| TASK DIRECTIONS |
Only lines with the word "text" are needed; collect each of them from the listing below.

== == ==

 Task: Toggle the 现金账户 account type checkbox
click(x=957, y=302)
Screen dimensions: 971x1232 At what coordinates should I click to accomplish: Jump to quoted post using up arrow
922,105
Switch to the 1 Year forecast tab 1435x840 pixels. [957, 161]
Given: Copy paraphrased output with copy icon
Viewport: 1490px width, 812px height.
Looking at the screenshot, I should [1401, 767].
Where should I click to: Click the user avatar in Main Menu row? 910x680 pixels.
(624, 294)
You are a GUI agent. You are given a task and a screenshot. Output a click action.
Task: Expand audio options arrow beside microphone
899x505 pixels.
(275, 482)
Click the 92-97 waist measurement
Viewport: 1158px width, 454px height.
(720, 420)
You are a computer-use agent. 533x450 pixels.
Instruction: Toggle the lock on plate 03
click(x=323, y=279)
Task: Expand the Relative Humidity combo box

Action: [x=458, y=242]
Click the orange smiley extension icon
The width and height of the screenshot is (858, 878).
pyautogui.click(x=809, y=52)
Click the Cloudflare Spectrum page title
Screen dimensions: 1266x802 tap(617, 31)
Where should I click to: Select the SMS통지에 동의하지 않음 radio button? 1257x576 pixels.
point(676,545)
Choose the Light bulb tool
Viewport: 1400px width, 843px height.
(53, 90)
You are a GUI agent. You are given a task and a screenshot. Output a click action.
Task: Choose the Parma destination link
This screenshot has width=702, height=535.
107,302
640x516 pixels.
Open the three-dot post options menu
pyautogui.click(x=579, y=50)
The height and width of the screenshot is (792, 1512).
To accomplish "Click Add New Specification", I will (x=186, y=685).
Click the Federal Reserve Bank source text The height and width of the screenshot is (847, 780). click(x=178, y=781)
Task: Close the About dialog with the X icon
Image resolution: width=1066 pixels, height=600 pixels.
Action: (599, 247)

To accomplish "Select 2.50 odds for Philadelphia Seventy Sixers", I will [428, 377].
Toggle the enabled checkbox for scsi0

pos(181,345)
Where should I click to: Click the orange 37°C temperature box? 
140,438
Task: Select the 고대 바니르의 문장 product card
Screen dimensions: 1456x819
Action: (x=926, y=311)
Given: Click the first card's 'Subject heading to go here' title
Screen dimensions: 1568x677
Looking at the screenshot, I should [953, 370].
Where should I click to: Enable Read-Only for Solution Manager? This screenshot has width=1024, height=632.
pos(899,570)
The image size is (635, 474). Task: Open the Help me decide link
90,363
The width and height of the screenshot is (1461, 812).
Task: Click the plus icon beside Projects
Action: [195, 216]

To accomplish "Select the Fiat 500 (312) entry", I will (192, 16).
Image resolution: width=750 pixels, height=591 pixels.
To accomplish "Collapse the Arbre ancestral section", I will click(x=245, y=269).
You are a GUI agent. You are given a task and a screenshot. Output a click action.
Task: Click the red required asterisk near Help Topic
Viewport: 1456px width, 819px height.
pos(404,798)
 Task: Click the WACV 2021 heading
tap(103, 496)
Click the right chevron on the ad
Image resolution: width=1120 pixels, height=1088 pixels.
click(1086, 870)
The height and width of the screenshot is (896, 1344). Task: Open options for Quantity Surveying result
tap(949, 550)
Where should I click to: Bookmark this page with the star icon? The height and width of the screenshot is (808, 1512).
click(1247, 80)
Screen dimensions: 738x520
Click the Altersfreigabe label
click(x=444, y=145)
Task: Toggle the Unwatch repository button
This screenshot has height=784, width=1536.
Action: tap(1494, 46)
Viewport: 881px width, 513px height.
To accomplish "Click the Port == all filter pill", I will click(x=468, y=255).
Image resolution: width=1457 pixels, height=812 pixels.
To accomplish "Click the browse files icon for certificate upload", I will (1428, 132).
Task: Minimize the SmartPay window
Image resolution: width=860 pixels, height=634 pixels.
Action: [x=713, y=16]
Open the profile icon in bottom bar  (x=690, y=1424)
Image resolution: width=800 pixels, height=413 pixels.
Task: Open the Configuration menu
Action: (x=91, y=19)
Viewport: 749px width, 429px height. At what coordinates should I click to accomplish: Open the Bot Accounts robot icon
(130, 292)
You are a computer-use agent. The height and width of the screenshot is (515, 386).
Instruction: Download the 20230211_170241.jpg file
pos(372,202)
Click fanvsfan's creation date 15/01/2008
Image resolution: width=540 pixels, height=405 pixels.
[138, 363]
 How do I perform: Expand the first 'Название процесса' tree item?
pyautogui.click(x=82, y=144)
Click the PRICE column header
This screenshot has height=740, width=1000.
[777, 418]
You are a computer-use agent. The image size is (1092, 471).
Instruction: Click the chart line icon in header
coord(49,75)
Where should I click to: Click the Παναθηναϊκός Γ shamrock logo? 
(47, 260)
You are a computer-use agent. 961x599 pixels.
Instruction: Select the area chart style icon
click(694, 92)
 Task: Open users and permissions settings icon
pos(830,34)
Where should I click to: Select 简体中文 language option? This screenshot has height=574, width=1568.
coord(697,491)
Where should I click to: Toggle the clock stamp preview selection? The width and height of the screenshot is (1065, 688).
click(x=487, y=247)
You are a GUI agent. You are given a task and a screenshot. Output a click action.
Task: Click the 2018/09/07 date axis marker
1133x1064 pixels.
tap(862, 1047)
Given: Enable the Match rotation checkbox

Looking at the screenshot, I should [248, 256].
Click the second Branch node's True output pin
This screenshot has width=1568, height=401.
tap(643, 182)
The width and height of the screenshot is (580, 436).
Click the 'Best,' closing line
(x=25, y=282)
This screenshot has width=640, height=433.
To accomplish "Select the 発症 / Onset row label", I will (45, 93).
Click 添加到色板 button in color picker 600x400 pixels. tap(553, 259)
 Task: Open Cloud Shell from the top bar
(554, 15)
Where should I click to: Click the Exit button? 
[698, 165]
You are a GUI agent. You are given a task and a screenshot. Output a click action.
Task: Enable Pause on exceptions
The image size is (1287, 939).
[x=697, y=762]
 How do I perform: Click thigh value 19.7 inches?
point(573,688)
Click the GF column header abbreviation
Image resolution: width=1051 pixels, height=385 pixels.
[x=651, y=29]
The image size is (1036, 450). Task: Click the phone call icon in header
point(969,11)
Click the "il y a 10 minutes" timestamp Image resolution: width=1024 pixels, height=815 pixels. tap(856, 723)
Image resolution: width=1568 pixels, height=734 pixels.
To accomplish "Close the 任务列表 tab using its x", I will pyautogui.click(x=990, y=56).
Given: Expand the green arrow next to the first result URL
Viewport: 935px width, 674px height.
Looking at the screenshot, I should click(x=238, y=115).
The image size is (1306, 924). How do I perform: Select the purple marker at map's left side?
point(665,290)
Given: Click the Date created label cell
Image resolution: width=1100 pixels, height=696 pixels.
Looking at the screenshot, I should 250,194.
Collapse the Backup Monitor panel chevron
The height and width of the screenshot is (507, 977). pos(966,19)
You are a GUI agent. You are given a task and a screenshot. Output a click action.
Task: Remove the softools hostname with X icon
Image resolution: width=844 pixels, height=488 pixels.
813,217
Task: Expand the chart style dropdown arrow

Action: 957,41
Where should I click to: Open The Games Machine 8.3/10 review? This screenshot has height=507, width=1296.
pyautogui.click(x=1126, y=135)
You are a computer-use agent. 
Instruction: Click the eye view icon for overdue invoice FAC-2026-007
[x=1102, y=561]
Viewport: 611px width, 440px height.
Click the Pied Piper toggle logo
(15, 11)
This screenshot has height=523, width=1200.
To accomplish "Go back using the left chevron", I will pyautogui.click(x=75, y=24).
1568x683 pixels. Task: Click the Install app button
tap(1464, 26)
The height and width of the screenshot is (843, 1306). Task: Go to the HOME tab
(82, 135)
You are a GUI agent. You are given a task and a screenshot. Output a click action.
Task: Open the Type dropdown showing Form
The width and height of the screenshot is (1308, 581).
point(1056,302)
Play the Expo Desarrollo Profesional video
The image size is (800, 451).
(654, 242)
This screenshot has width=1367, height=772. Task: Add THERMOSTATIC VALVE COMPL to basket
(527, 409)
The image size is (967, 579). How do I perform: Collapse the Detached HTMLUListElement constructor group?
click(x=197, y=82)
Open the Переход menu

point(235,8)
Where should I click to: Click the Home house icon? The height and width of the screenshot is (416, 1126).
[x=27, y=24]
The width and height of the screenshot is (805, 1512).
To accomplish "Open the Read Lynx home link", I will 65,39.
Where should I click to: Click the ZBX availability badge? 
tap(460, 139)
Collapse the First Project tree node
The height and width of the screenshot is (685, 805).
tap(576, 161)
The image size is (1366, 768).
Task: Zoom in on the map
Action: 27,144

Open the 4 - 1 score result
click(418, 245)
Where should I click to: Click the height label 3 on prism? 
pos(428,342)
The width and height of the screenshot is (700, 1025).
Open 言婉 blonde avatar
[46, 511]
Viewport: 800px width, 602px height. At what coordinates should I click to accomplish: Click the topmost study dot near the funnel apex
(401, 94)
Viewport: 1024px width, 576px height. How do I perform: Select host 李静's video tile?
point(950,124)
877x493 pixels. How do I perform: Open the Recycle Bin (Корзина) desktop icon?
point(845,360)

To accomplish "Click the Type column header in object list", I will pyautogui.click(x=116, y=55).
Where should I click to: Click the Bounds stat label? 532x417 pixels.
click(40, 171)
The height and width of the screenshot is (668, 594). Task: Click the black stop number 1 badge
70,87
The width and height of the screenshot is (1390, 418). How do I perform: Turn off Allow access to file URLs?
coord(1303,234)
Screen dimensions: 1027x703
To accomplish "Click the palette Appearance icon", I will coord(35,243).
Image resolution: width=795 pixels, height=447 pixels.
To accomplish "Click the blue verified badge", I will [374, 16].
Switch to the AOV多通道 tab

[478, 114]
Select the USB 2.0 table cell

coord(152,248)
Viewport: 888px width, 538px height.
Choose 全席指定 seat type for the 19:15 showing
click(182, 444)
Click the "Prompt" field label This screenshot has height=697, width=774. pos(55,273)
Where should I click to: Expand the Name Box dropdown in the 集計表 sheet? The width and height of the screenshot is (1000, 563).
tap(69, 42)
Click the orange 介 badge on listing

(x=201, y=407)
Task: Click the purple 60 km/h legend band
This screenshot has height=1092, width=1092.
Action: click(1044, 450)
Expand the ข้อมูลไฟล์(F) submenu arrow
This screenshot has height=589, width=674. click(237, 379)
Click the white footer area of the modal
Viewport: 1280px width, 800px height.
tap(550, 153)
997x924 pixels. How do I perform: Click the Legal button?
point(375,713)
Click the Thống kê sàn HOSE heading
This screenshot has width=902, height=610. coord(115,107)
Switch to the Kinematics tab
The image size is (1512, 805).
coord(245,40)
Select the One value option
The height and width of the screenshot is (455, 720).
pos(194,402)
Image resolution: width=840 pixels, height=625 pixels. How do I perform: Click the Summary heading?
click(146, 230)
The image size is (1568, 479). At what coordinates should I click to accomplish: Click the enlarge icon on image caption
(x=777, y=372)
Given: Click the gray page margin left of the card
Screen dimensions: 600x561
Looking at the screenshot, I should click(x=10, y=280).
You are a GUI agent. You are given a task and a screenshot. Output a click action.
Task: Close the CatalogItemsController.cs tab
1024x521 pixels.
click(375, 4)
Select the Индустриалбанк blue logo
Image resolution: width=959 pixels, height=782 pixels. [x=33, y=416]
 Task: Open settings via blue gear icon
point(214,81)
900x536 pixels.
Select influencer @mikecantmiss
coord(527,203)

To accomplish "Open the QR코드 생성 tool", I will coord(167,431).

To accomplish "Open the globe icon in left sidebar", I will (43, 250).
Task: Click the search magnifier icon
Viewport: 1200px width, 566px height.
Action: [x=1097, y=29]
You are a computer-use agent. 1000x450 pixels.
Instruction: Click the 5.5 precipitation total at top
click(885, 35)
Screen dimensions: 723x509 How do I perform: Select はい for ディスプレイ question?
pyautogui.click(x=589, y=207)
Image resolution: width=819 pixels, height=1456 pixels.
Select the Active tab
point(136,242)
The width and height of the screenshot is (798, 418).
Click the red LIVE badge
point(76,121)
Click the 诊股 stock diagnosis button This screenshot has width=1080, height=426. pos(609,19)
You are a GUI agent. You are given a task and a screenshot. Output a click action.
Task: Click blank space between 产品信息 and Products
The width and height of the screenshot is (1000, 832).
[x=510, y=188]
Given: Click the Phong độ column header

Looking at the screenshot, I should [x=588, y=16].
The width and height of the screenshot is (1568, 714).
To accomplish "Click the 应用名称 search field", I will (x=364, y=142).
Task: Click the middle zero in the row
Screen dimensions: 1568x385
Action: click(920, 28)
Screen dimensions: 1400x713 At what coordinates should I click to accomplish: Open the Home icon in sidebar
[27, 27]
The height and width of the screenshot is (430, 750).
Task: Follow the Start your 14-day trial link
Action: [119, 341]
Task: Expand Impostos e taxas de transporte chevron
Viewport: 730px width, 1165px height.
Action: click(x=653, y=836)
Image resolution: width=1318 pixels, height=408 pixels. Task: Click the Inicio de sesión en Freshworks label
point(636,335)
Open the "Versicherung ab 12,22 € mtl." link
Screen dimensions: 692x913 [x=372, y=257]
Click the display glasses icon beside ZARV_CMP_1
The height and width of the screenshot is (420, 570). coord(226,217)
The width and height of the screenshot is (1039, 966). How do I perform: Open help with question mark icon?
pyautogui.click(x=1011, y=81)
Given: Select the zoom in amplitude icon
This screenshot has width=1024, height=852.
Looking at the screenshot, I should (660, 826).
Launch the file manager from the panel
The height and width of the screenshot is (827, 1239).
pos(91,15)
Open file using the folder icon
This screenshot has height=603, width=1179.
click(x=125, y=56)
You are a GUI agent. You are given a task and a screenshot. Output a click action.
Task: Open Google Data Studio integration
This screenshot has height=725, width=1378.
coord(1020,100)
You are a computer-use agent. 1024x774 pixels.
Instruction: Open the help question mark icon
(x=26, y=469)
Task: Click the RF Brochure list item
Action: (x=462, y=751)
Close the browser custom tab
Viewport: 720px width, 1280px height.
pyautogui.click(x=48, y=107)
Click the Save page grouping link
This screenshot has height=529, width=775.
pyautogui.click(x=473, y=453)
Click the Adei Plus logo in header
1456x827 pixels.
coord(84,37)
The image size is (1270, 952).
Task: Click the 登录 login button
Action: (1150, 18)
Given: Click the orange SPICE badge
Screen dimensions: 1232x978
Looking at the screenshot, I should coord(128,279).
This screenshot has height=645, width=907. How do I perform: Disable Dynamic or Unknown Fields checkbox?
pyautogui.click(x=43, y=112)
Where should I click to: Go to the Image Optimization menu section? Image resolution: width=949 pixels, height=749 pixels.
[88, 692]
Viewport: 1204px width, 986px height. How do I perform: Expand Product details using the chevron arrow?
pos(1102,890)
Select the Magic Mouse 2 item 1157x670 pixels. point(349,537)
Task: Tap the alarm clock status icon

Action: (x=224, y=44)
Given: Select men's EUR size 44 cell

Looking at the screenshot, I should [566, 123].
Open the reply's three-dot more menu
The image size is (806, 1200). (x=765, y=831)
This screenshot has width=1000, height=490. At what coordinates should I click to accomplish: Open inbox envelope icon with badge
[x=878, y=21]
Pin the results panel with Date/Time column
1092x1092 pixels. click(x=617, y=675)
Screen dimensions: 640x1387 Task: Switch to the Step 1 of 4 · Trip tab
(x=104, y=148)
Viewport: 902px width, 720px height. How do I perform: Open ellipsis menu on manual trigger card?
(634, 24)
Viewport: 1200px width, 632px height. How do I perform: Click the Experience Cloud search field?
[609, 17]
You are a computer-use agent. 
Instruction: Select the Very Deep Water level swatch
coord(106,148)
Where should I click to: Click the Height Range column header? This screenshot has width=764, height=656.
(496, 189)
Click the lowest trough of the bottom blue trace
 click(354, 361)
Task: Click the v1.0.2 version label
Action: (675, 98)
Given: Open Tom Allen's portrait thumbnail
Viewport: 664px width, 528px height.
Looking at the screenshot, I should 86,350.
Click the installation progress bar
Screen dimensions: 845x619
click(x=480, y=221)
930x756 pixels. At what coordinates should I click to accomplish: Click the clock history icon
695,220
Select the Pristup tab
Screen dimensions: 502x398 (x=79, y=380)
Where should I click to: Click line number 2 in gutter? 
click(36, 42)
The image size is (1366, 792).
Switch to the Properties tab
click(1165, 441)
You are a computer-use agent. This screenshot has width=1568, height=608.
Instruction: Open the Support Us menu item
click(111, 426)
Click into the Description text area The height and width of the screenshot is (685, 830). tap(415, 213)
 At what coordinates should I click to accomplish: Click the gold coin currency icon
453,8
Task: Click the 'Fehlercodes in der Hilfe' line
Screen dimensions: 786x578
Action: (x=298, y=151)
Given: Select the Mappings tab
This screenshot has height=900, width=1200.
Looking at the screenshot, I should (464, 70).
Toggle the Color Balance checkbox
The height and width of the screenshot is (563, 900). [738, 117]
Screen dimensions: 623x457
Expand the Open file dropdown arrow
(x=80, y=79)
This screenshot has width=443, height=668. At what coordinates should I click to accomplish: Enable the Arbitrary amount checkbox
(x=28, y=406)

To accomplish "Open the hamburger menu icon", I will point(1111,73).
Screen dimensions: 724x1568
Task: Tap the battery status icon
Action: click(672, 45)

== == ==

| SOLUTION TO THE EXERCISE |
Click the Federal Reserve Bank source text The height and width of the screenshot is (847, 780). click(x=178, y=781)
Click into the Description text area The height and width of the screenshot is (685, 830). tap(415, 213)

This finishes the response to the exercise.